Los Angeles City Council

Elections

In 2002, Cárdenas ran for the Los Angeles City Council's 2nd district. Wendy Greuel defeated him 50.4%-49.6%, a difference of 225 votes. In 2003, he ran for the City Council's 6th district. He defeated Jose Roy Garcia 69%-31%. In 2007, he was reelected with 66% of the vote. In 2011, he was reelected to a third term with 58% of the vote.

Tenure
Cárdenas is an animal rights activist. He authored legislation that created Los Angeles's first Animal Cruelty Task Force, which arrests animal abusers. He supported the city's mandatory spay/neuter ordinance to reduce the number of stray and homeless animals.

Cárdenas strongly supported green energy. He proposed the Renewable Energy Portfolio Standard that established goals for the city's Department of Water and Power to obtain at least 20% of its energy from wind and solar. He also proposed a plan that would convert all of the city's taxis to be fuel-efficient by 2015.

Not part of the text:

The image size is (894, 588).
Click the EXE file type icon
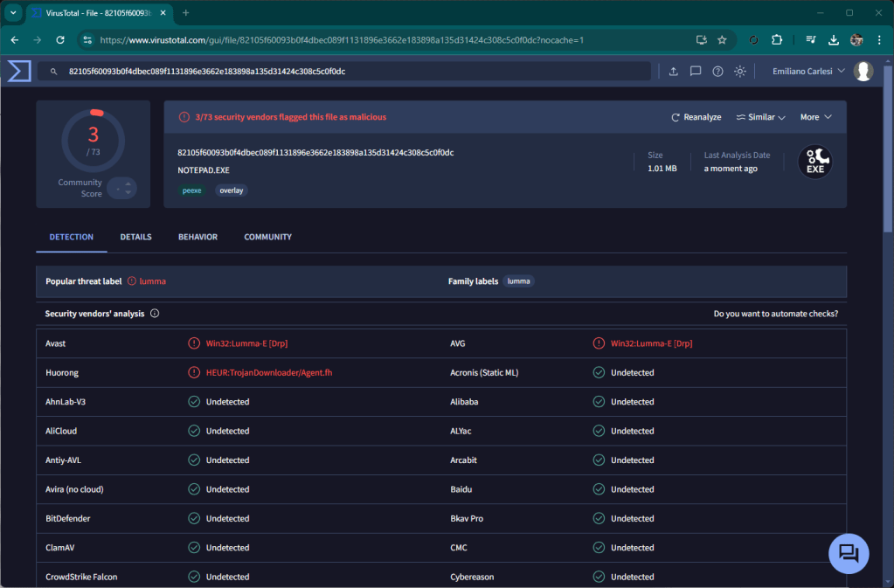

As chair of the City's Ad Hoc Committee on Gang Violence and Youth Development, Cárdenas identified millions of dollars overlooked by the City to help keep kids off the streets, and reduced crime while reducing expenditures on crime abatement programs. As vice chair of the City's Public Safety Committee, he spearheaded the most comprehensive gang intervention model in the country. The Community-Based Gang Intervention Model standardized and defined the methods used by gang intervention workers to help stop violence in some of Los Angeles's most dangerous neighborhoods.

In 2012, Cárdenas passed amendments to the City's daytime curfew ordinance. The new policy eliminated fines of up to $500 that students were facing. It also reduced court visits for parents and students and gave students the opportunity to do community service to eliminate citations.

Committee assignments
Business Tax Reform (chair)
Energy and Natural Resources (chair)
Gang Violence and Youth Development (chair)
Budget and Finance
Housing, Community and Economic Development

U.S. House of Representatives

Committee assignments
Committee on Energy and Commerce
Subcommittee on Communications and Technology
Subcommittee on Consumer Protection and Commerce (vice chair)
Subcommittee on Health

Caucus memberships
New Democrat Coalition
American Sikh Congressional Caucus
House Baltic Caucus
Congressional Arts Caucus
Congressional Hispanic Caucus

Elections
In 2012, Cárdenas ran for the newly redrawn California's 29th congressional district after redistricting. In the June open primary, he ranked first with 64% of the vote. Independent David Hernandez, president of the San Fernando Chamber of Commerce, ranked second with 22% of the vote, qualifying for the November election. Richard Valdez ranked third with 14% of the vote. In the November general election, Cárdenas defeated Hernandez, 74%-26%.

Tenure
As of October 2021, Cárdenas had voted in line with Joe Biden's stated position 100% of the time.

Political positions

Abortion
Cárdenas opposed the overturning of Roe v. Wade, calling it an "all out assault on autonomy".

Big Tech
In 2022, Cárdenas was one of 16 Democrats to vote against the Merger Filing Fee Modernization Act of 2022, an antitrust package that would crack down on corporations for anti-competitive behavior.

Personal life
Chicano literature author Luis J. Rodriguez is Cárdenas's brother-in-law.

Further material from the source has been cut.